The city unveiled plans Monday night for Patten Parkway that will bring a new tree-lined canopy, elevated sidewalks and new public art, walkways and street fares to serve as a gathering space for pedestrians and vehicles.

The redesign of Patten Parkway, which was done for the city by WMWA Landscape Architects and Asa Engineering & Consulting, is part of the larger Miller Park District renovation and the final large-scale project in the district plan developed by the city over the past six years.

"I love living in our city and one of the things that makes it great is that there are places where we all come together and celebrate, or argue, or convene, or just to eat," Chattanooga Mayor Andy Berke said. "Miller Park and the improvements on Eighth Street that we have added in the past couple of years have been transformative to our central city and I know this project will be as well."

The renovated block will feature a $300,000 "Radiance" public art display done by Future Forms Design of San Francisco, which include three lighted sculptures that will help frame the entrance to Patten Parkway off of Georgia Avenue.

"While the form of the artwork is fixed, the play of the lights and reflection will change throughout the day and provide a dramatic back drop for pedestrians who congregate on Patten Parkway," said Katelin Kirnie, executive director of Public Art Chattanooga.

The redesigned parkway is intended to be more pedestrian friendly with wider sidewalks and 41 new trees. It will still be open to vehicular traffic and will include 48 parking spaces, down from the current 70 spaces on the block.

The redesigned Patten Parkway is being supported by more than $2 million of private contributions raised by the downtown development group, River City Co., which also raised $6 million to support a majority of the $10 million expense of redoing Miller Park a block away.

"This really completes this Miller Park District and can serve to bring UTC and downtown together," said Kim White, executive director for River City Co. "When you look at all of the activity that we have in our center city with 55,000 workers, 12,000 (UTC) students on the hill and 3,200 new apartments., this is a great gathering space to bring the community together. It can be a great gateway to bring the students and the downtown community in one place."

The new design seeks to capture elements of the Old Market Square, the city's first farmers market and the old City Hall. Patten Parkway also was the site of the original Coca-Cola Bottling facility.

But the original Market Square was ultimately toppled in 1943 and a World War II monument was put on the block by the American Legion in 1946.

Blythe Bailey, administrator of the Chattanooga Department of Transportation, said the World War II monument and another monument erected later for the Marines will be relocated to another, as yet-unidentified site. The city received permission last fall from the Tennessee Historical Commission to relocate the monuments and Bailey said they will be stored indoors in a secure site until a new monument location is identified.

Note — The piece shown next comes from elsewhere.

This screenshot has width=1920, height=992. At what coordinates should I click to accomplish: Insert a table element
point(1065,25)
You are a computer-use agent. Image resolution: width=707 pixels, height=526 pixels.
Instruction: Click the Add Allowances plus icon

The proposed contract for the renovation of Patten Parkway is scheduled to be voted on by the Chattanooga City Council on April 30. Pending the council's approval, another public meeting with business owners in the area is planned at 5 p.m. May 15 at the Camp House on M.L. King to discuss the 12-month construction schedule, which is tentatively set to begin in June.

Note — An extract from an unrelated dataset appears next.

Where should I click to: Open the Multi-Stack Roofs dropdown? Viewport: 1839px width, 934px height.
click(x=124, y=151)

"It's going to be a huge inconvenience for the people who are there now and for that I am sorry," Berke said. "But in the long run, we;re going to see a truly transformative public space that will be a great asset to our downtown."

Patten Parkway acquired its current name in the 1940s after Z. Cartter Patten, a prominent Chattanooga industrialist and capitalist. Patten came to Chattanooga in 1865 after the Civil War and he and his partner opened a bookstore in the area before he sold his interest in the store and purchased the Chattanooga Times. In 1906, Patten and his son-in-law, John Thomas Lupton, founded the Volunteer State Life Insurance Company.